Required work:
Make an exact copy of the lines from the one holding "Where should I" through the end of the entries below, both ends kept, and of nothing else. Exclude pictures.

Screenshot grounding data:
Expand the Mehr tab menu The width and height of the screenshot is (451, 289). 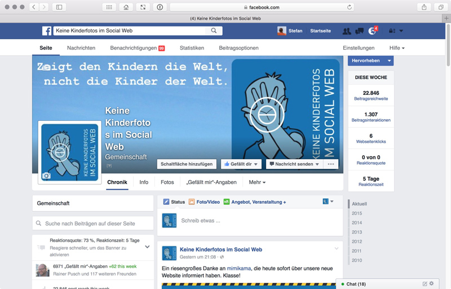click(257, 182)
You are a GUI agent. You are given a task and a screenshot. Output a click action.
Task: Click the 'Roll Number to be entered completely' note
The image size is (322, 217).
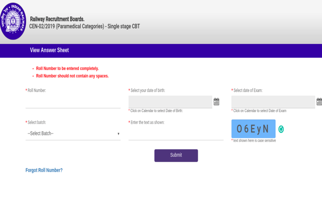pos(67,69)
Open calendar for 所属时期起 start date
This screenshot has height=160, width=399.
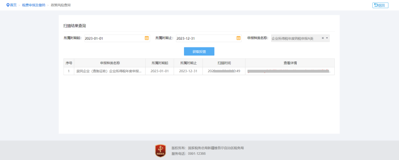[147, 38]
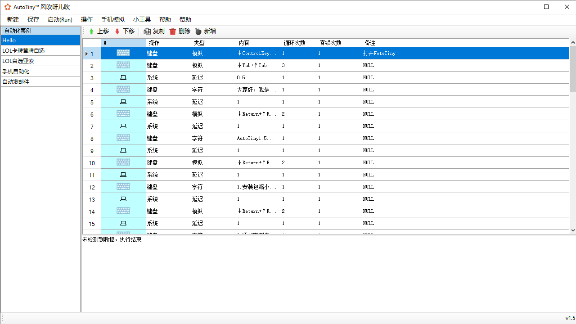Click the 赞助 sponsor entry
The width and height of the screenshot is (576, 324).
(x=185, y=19)
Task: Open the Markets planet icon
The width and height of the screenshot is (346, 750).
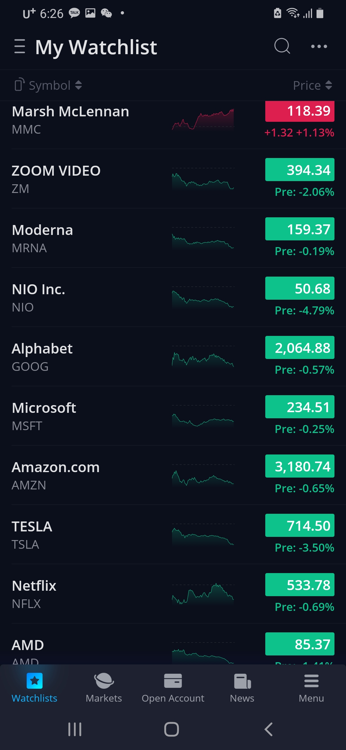Action: 104,681
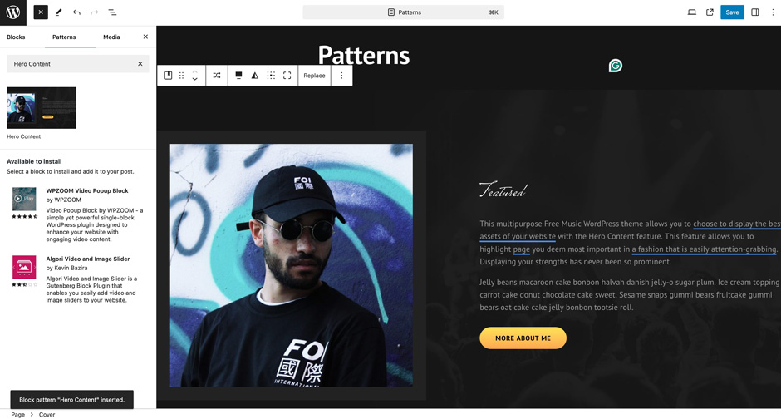Open the Document Overview list view
The height and width of the screenshot is (419, 781).
(x=112, y=12)
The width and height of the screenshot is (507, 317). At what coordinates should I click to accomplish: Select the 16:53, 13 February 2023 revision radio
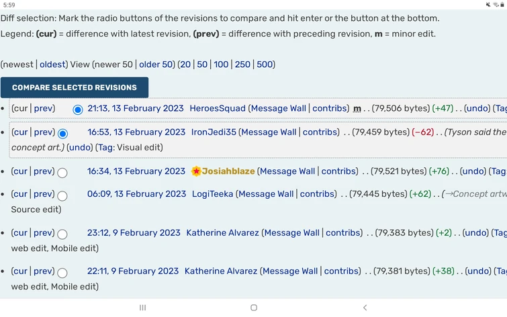62,134
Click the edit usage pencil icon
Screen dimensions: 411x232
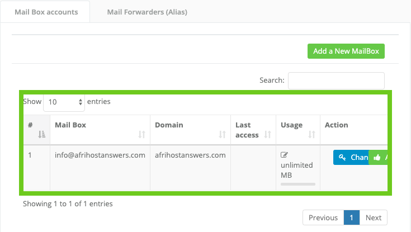284,155
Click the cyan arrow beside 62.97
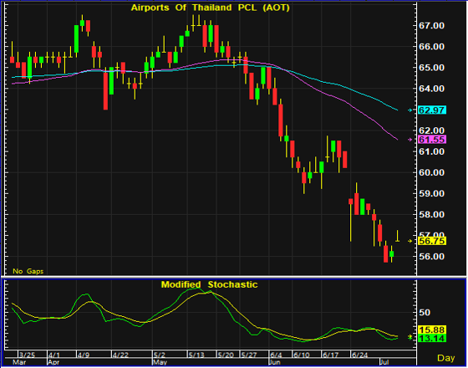This screenshot has width=468, height=368. (x=410, y=110)
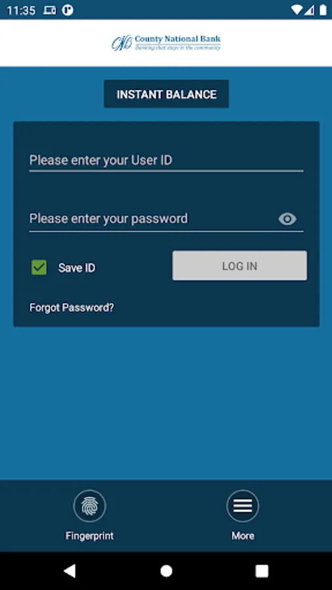
Task: Tap the Wi-Fi status bar icon
Action: click(x=297, y=10)
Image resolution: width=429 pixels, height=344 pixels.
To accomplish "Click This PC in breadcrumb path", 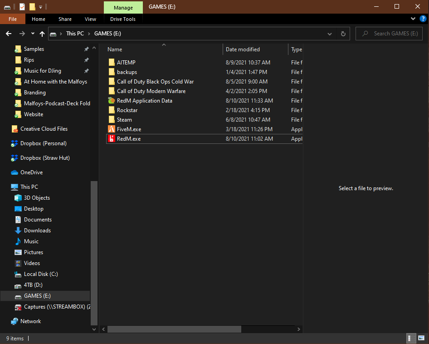I will (x=74, y=34).
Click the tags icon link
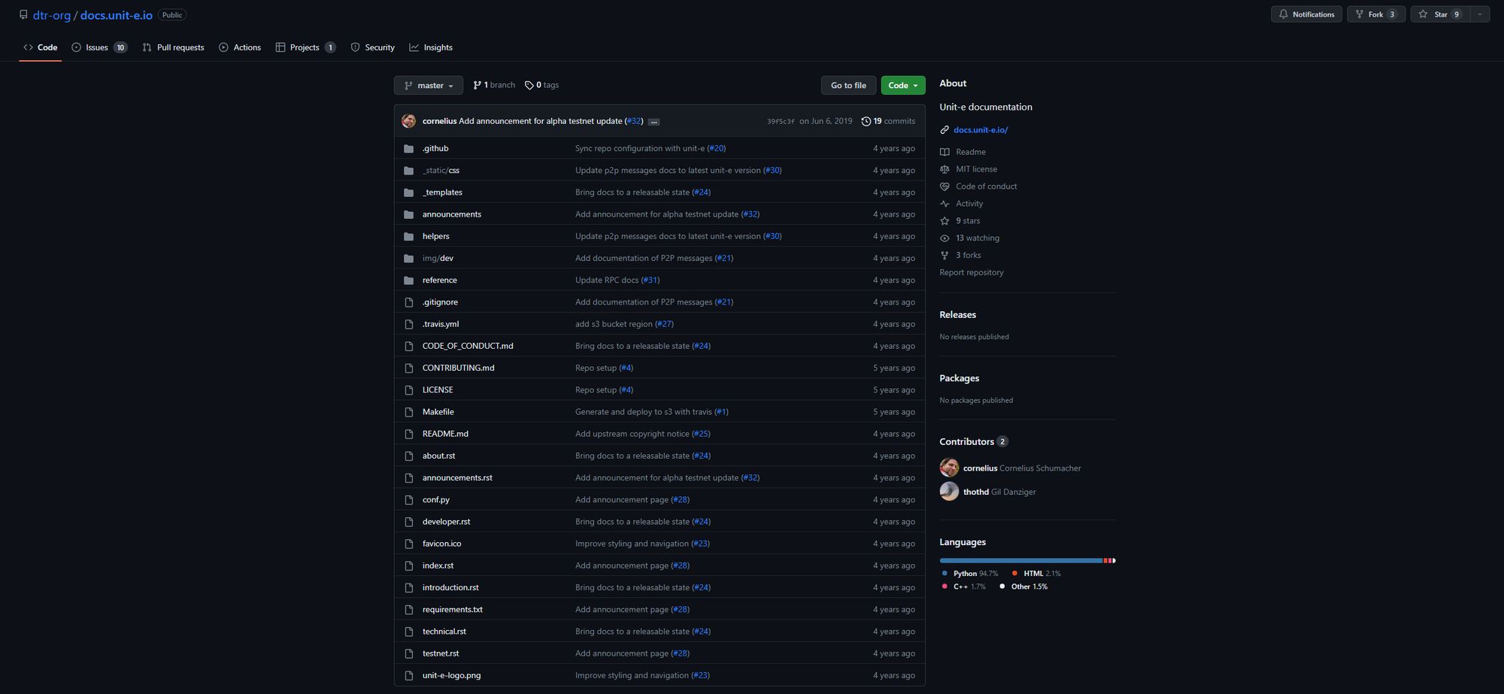The image size is (1504, 694). [529, 85]
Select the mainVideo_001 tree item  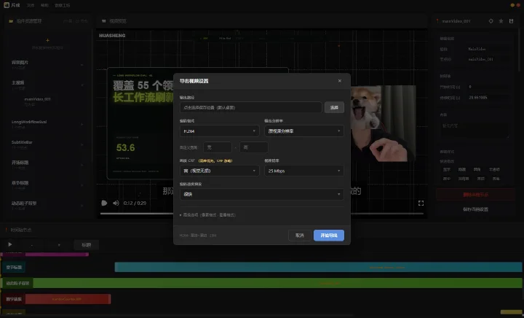[x=37, y=99]
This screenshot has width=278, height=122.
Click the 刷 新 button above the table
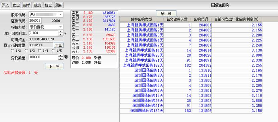coord(166,13)
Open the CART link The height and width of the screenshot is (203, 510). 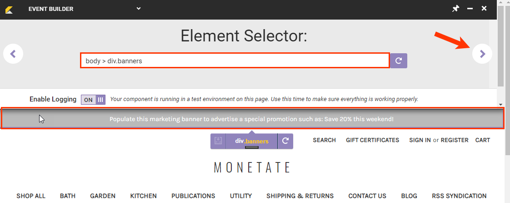[x=482, y=140]

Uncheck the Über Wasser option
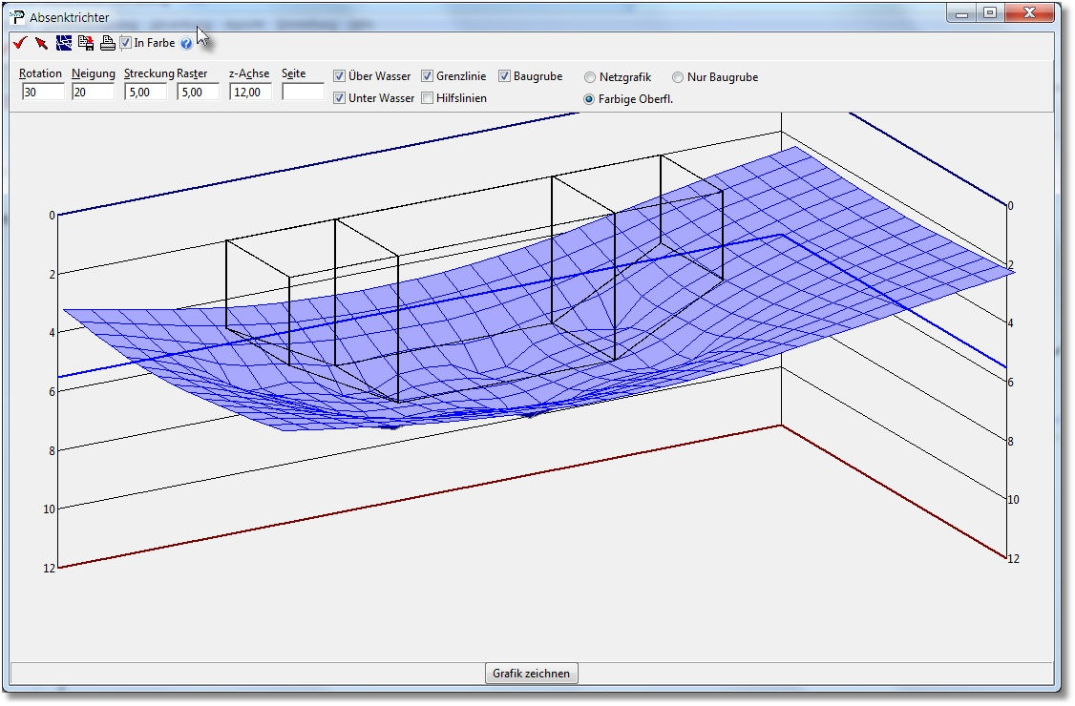pos(339,76)

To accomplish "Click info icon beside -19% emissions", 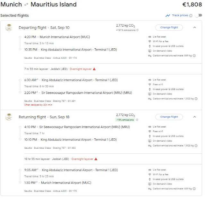I will 137,120.
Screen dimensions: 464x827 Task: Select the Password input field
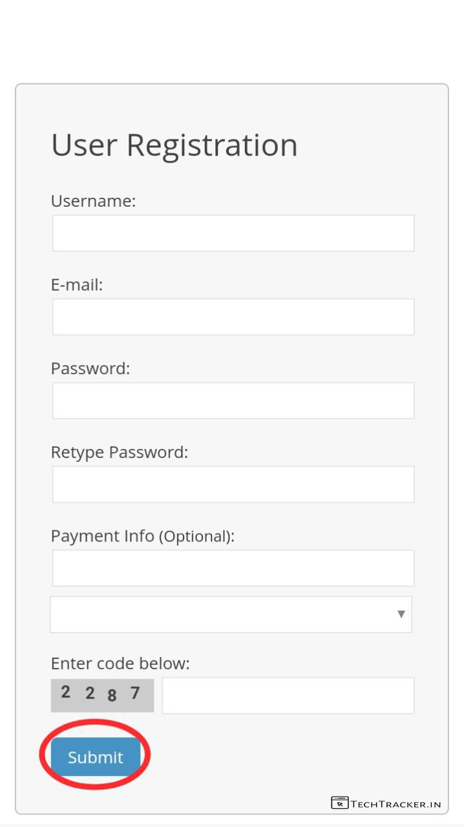[233, 401]
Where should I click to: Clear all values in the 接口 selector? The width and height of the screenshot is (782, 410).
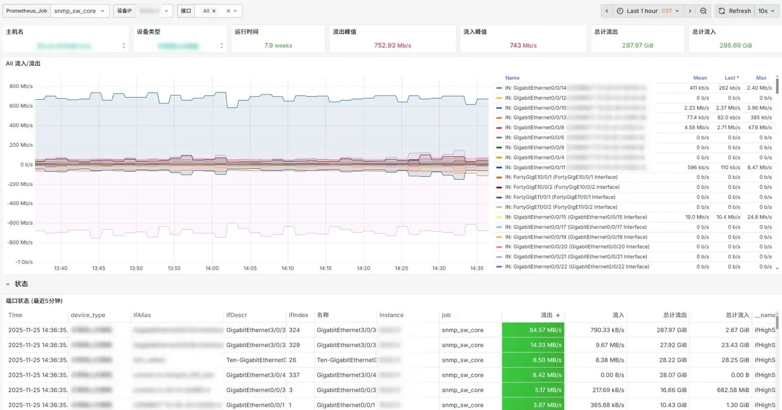228,11
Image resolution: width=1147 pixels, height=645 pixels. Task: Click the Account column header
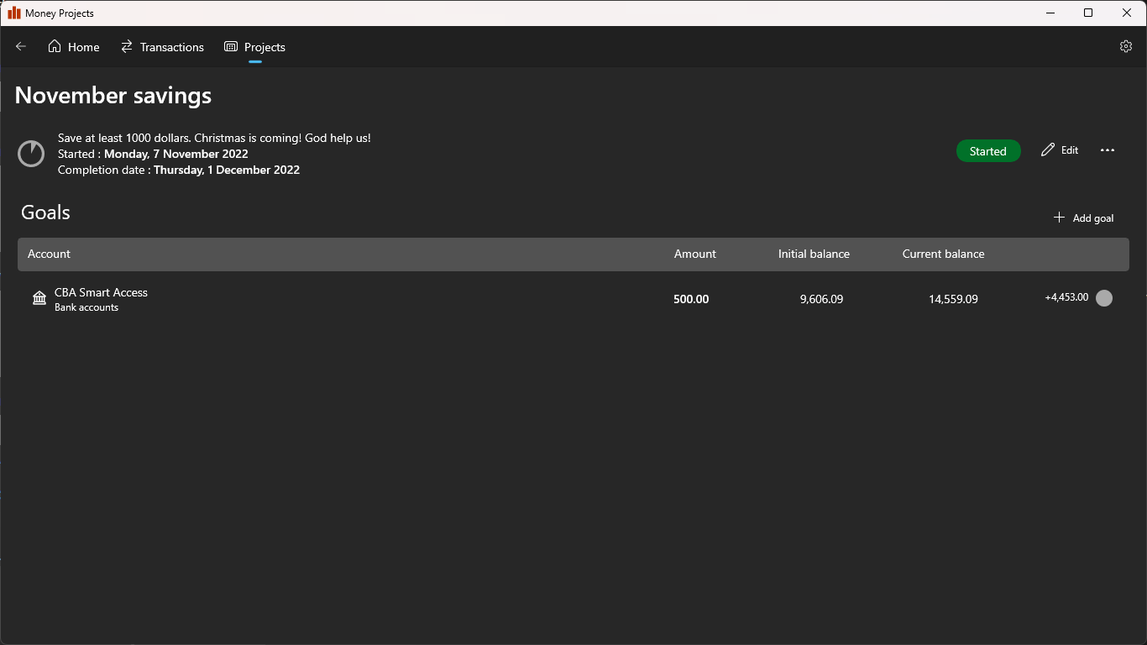pyautogui.click(x=49, y=254)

Expected answer:
Where should I click to: Clear all values in the 接口 selector? The width and height of the screenshot is (782, 410).
228,11
Image resolution: width=1147 pixels, height=645 pixels. Task: Click the Account column header
pyautogui.click(x=49, y=254)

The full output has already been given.